How Automation Transforms Insurance Claims Processing


Automation Transforming Insurance Claims Processing

Insurance claims processing is a lengthy, time-consuming, and complicated process. It involves a lot of repetitive steps like entering data in forms, verifying it with the company data, and checking eligibility. When performed manually, these tasks take a toll on your employees’ time because they tend to get time-consuming and boring. So, it would increase the probability of errors and reduce overall efficiency. Insurance claims processing automation helps companies reduce these errors by delegating tasks to an intelligent bot. Despite their importance, in 2018, only 5 percent of insurance companies used automation in claims submission. Moreover, 70 percent of these companies are not even considering implementing it. In this post, we discuss five prominent advantages of transforming insurance claim processing with automation

5 Benefits of Automation in Insurance

Streamlines Claims Processing

Faster claims processing is critical to the growth of insurance companies. However, sinc they’re time-consuming and manually fulfilled, they can frustrate both the consumer and the insurer. Most clients file claims because they’re in desperate need of money. When you’re unable to provide swift service to them, they’ll lose trust in you and may switch to your competitor. Typically, claims processing take time because insurers need to collect data from multiple sources, like: 

  1. To process life insurance or health insurance claims, they need reports and certificates from hospitals
  2. To process travel insurance, they need evidence of lost baggage and boarding passes
  3. To process auto insurance, they need proof like police reports, licenses, and vehicle damage photos

While collecting this data takes time, human errors during the process delay the process even more. Delaying this process damages company reputation and loses customer satisfaction in the long-term. Through automation, you delegate your claims intake process, assessment process, and claims settlement processes to capable bots. So, they can eradicate friction and smoothen the claims process through machine learning, RPA, and human intelligence. 

Studies say that automated processing reduces manual work by 80 percent. They also cut down the processing time by a whopping 50 percent

Enhances Policy Management

Automation also helps the policy management process in insurance use cases. When policies are issued, companies have already made an underwriting decision. At this stage, insurers need to update their data in the internal systems and communicate it with the consumer. These processes need heavy manual intervention from your employees. 

However, using pre-built RPA and AI, you can easily automate the policy issuance process, and reduce time and resource utilization. So, when your existing policy-holders submit update requests to change small details, your automation solutions help. These solutions can help extract these details and feed them into the right internal documents automatically. Broadly applying automation solutions in the insurance policy management space transforms other document-intensive operations. 

Apply Intelligent Process Automation (IPA) to Regulatory Compliance

The insurance industry is a highly regulated one whose requirements differ by state. So, insurers need to respond to requests from the state and give them information regularly. IPA helps you save time on these processes by developing natural language requests that automate common retrieval processes. They can also differentiate provisions and term definitions across various states. They can also use IPA to automate the process of extracting archived data to address queries and responses.

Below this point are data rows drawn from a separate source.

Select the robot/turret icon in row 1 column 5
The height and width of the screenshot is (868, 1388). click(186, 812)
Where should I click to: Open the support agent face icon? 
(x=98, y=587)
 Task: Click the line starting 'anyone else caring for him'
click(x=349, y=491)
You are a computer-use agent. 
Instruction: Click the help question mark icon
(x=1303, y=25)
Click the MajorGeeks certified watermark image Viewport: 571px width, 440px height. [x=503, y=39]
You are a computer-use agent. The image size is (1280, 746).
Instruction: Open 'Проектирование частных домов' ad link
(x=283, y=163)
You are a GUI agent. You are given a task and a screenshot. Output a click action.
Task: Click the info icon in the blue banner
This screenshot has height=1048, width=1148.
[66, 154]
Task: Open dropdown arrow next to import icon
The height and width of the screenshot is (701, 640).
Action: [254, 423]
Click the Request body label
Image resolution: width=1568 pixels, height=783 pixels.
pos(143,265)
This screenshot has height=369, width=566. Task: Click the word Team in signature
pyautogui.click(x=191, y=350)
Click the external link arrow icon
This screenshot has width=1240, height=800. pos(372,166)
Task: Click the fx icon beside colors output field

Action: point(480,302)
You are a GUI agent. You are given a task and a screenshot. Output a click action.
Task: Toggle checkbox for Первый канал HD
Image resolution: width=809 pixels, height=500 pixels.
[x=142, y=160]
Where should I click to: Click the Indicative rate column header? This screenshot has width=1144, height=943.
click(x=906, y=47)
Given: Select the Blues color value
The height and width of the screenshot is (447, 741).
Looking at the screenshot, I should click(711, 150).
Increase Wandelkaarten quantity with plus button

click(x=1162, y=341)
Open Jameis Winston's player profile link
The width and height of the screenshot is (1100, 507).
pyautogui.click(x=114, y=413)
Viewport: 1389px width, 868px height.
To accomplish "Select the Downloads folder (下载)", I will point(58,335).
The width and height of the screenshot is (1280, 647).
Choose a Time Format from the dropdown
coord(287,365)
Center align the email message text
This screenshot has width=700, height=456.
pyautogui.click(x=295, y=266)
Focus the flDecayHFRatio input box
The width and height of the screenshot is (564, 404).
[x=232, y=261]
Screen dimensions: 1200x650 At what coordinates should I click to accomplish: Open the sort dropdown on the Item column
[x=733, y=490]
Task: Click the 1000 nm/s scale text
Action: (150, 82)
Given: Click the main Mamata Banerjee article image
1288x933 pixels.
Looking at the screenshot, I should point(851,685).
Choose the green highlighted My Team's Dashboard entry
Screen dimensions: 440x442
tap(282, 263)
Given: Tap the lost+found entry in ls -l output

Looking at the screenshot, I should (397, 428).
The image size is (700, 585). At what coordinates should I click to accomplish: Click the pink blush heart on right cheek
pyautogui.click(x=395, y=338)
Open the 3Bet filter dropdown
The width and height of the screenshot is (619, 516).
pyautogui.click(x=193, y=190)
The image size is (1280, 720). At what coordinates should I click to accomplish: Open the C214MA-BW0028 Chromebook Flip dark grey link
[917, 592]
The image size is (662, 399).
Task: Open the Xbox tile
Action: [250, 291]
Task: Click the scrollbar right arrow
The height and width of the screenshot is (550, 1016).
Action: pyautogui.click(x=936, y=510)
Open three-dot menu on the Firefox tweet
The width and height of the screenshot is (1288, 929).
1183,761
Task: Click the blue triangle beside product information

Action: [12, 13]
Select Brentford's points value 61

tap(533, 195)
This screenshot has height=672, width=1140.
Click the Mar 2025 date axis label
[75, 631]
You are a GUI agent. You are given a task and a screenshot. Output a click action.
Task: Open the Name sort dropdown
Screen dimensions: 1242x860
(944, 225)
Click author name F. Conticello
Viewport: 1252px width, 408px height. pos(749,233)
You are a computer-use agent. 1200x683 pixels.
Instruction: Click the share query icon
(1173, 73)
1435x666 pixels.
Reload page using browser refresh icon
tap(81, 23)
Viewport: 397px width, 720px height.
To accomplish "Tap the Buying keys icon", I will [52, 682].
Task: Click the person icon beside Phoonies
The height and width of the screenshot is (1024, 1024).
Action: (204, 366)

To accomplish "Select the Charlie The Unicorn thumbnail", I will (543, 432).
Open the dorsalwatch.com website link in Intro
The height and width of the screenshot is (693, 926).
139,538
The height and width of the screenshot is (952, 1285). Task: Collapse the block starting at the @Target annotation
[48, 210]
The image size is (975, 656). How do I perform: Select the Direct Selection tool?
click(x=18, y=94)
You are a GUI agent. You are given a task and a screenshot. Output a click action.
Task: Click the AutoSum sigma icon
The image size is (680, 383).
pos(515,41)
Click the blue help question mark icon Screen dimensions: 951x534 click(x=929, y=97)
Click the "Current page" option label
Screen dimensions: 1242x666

Automate Commercial Underwriting Process

Commercial insurance providers may need thousands of pages in documentation in their underwriting process. These documents need to be reviewed to make an accurate quote. With IPA, companies will be able to automate their data extraction processes and enhance the complete workflow. IPA helps them mine the right detail from the pool of unstructured data from their forms. So, it’ll end up reducing response time and enhancing the entire customer satisfaction. Some benefits for the insurer include greater accuracy, higher efficiency, and profits.

Use Predictive Analysis on Claims to Prevent Frauds

Through predictive analysis, pre-scanning and verifying loss claims become extremely simple. When you verify these claims earlier, you can reduce the possibility of frauds significantly. So, you check for risk factors before processing the settlement. With automation, a fraud robot will be able to collect information, validate claims, prevent frauds, and proceed with the settlement effectively. To support this functionality, try Document AI and OCR to mine the relevant data. 

With a software robot, insurance companies will: –

  1. Extract data from emails and forms
  2. Collect information from integrated policies, claims, and third-party data through APIs
  3. Verify the validity of the claims
  4. Allow your system to self-learn about risk factors
  5. Manage and implement your model through custom models


Automating your processes will cause a paradigm shift in your claims processes. It’ll simplify your workflow and boost customer satisfaction by ten folds. So, evaluate your processes carefully and look at the way you can optimize them to give results by transforming insurance claim processing with automation.